Transfobia em debate no Brasil

Enviada em 25/10/2021

A série “Sex education” introduz uma temática de descobrimento próprio e liberdade de expressão, abordando, também, as discriminações sofridas a partir de certas escolhas de gênero. Fora da ficção, é notório que a obra possui, infelizmente, verossimilhança no que tange a um tema de alta relevância na sociedade brasileira do século vinte e um: a transfobia em debate no país. Diante desse cenário, é urgente salientar que a ineficácia governamental e a falta de uma educação na temática são fatores que tão manutenção para essa LGBTQIA+fobia.

Nesse contexto, torna-se visível que o governo federal, como maior órgão do país, tem a função de promover a mudança adequada no tema, porém, ele não a faz. Com isso, de acordo com o artigo sexto da Constituição Federal de 1988, é dever do Estado democratizar os direitos sociais básicos, estando, dentre esses direitos, o acesso à uma segurança pessoal adequada. Outrossim, é pertinente afirmar que tal direito não sai do âmbito legal, haja vista que, como foi comprovado pelo site “o tempo”, a violência por diferentes escolhas de gênero ainda se faz muito presente na sociedade brasileira atual, matando mais de 800 transexuais e travestis por ano. Em suma, é passível de compreensão que há alguns direitos que não são realmente efetivados, como o acesso democrático à uma boa segurança, mostrando, portanto, que a não adesão estatal ao combate dos casos de transfobia no Brasil piora ainda mais o problema.

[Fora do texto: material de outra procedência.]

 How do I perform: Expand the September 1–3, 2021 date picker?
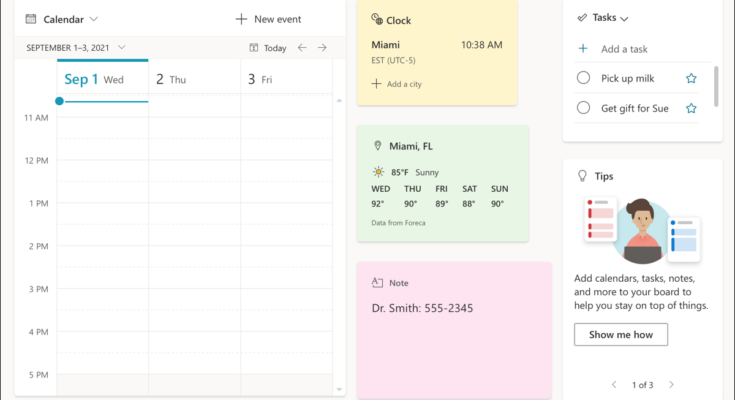(x=121, y=48)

Ademais, deve-se compreender que uma educação voltada a uma injunção populacional é de suma importância para a luta contra a transfobia. Sob essa ótica, reitera-se a fala de Pitágoras, filosofo pré-socrático, a qual afirma que existe uma necessidade de instruir corretamente os jovens para que não seja necessário, por fim, punir os adultos. Visto isso, analisa-se que uma educação quanto ao respeito e a tolerância entre membros da sociedade é extremamente benéfico, uma vez que a LGBTQIA+fobia nasce, mormente, da falta de empatia ao próximo. Em síntese, ensinar a população à ser mais empática e menos intolerante reduz, por consequência, os casos de transfobia no Brasil.

Destarte, em vista dos fatos supracitados, é notória a necessidade de intervenção. Logo, a fim de diminuir os casos de transfobia e LGBTQIA+fobia, urge ao Ministério da Educação e da Cultura promover, por meio de veículos de comunicação, programas e propagandas que instruam e engajem a população quanto ao tema, gerando, além disso, uma população mais empática e menos intolerante. Isso pode ocorrer, por exemplo, com o auxílio de profissionais competentes na área socioeducacional e pedagógica, os quais seriam capazes de gerar maior adesão populacional. Por fim, espera-se não somente uma melhora no tema, mas também que casos como o de “Sex education” deixem de ocorrer.